*Quoted passage:*
>> Begin
Kernel development
Brief items
Kernel release status
The current 2.6 prepatch is 2.6.20-rc7, released on January 30. Says Linus: "Yes, I know I said I would only do -rc6 and then the final 2.6.20, but the thing is, the known regressions list didn't get whittled down as quickly as I hoped, and as a result we now have a -rc7." There's a fair number of fixes in this release, but not much else.
Previously, 2.6.20-rc6 was released on January 24. It includes quite a few fixes and a couple of new memory technology device (flash) drivers.
As of this writing, no patches have been added to the mainline git repository since the -rc7 release.
The current -mm tree is 2.6.20-rc6-mm3. Recent changes to -mm include a big ACPI update, a new set of dynamic tick and high-resolution timer patches, sysfs shadow directory support, a rework of page cache accounting, preemptible RCU, and a massive set of sysctl() cleanup patches.
For older kernels: 2.6.16.39 was released on January 31. It fixes a relatively small number of problems, none of which have immediately obvious security implications.
Kernel development news
Quotes of the week
Free Linux driver development offered
Greg Kroah-Hartman has sent out an offer to the hardware industry: the kernel development community will write its device drivers for free. "No longer do you have to suffer through all of the different examples in the Linux Device Driver Kit, or pick through the thousands of example drivers in the Linux kernel source tree trying to determine which one is the closest to what you need to do." There is nothing new here, of course, but it is a clear description of the benefits of providing hardware information.
A report from the Linux wireless developers meeting
Overall, the summit was very productive despite (or because of) the lack of Internet access. The main new items coming out of it were: a commitment to make an experimental wireless tarball (and driver) packages available; progress on the new cfg80211 API; and an understanding of the regulatory environment that vendors have to operate in."
A summary of 2.6.20 API changes
As of this writing the final 2.6.20 kernel has not yet happened. It is close, however. Since any internal API changes meant for 2.6.20 should have happened at least a month ago, it should be safe to put a summary of the most significant changes. There have been a few of them in this kernel cycle, some of which caused widespread churn through the code base.
- The workqueue API has seen a
major rework which requires changes in almost any code using
workqueues. In short: there are now two different types of
workqueues, depending on whether the delay feature is to be used or
not. The work function no longer gets an arbitrary data pointer; its
argument, instead, is a pointer to the work_struct structure
describing the job. If you have code which is broken by these
changes, this set of
instructions by David Howells is likely to be helpful.
- Some additional workqueue changes have been merged as well. There is
a new "freezable" workqueue type, indicating a workqueue which can be
safely frozen during the software suspend process. The new function
create_freezeable_workqueue() will create one. Another new
function, run_scheduled_work(), will cause a
previously-scheduled workqueue entry to be run synchronously. Note
that run_scheduled_work() cannot be used with delayed
workqueues.
>> End
*Problem statement:*
Transcribe the kernel development text from "A report from" up to and including "the code base.".

*Record set:*
>> Begin
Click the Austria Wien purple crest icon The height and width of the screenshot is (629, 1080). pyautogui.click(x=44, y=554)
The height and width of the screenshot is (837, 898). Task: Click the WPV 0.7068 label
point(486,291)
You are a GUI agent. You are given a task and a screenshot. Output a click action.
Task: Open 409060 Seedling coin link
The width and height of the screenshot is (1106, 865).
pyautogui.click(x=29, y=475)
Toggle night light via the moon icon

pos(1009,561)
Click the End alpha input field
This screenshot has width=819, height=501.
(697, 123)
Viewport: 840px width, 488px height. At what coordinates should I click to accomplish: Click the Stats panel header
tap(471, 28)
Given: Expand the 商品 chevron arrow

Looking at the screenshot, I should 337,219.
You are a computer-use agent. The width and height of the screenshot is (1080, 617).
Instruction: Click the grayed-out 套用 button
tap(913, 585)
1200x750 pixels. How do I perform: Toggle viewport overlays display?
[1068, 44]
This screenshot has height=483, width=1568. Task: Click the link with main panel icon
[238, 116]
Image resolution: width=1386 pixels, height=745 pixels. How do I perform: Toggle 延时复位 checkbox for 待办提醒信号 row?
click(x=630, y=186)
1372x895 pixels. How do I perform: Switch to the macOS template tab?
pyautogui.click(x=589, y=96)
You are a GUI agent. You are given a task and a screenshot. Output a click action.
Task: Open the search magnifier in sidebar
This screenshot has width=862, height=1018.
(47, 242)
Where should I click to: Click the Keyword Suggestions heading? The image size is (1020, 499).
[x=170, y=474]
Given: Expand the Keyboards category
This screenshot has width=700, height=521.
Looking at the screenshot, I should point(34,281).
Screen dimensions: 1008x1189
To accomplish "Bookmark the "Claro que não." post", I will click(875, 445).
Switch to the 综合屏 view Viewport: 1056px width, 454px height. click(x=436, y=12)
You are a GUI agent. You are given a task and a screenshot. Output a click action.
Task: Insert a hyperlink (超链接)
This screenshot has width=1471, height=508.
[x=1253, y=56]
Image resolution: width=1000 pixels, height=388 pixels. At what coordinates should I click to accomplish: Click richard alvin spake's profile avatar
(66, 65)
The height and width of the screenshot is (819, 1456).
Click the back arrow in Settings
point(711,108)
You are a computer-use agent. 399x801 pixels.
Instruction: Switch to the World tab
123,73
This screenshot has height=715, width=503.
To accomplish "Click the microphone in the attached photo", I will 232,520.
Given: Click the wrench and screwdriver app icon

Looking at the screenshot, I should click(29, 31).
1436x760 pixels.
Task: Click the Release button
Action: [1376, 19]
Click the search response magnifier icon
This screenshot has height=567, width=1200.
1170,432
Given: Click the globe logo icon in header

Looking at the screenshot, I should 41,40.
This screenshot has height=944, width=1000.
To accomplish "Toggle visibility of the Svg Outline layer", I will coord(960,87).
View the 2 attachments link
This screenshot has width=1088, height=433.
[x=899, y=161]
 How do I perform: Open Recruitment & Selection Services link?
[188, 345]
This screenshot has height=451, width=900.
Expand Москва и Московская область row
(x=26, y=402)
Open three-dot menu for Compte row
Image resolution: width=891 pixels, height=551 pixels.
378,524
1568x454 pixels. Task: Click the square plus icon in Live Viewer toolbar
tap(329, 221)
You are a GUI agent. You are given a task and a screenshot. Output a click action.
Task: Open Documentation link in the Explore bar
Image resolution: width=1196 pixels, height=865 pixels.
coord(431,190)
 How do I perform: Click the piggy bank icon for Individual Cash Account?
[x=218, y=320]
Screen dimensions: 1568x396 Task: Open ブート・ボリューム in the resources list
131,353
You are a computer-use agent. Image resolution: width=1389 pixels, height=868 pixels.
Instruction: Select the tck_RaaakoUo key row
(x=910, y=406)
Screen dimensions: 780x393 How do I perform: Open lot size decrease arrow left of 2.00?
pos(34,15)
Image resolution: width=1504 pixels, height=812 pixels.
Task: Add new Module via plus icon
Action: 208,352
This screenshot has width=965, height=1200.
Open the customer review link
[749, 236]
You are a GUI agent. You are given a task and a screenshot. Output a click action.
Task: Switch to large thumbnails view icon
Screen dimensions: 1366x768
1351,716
>> End
*The output:*
A report from the Linux wireless developers meeting
Overall, the summit was very productive despite (or because of) the lack of Internet access. The main new items coming out of it were: a commitment to make an experimental wireless tarball (and driver) packages available; progress on the new cfg80211 API; and an understanding of the regulatory environment that vendors have to operate in."
A summary of 2.6.20 API changes
As of this writing the final 2.6.20 kernel has not yet happened. It is close, however. Since any internal API changes meant for 2.6.20 should have happened at least a month ago, it should be safe to put a summary of the most significant changes. There have been a few of them in this kernel cycle, some of which caused widespread churn through the code base.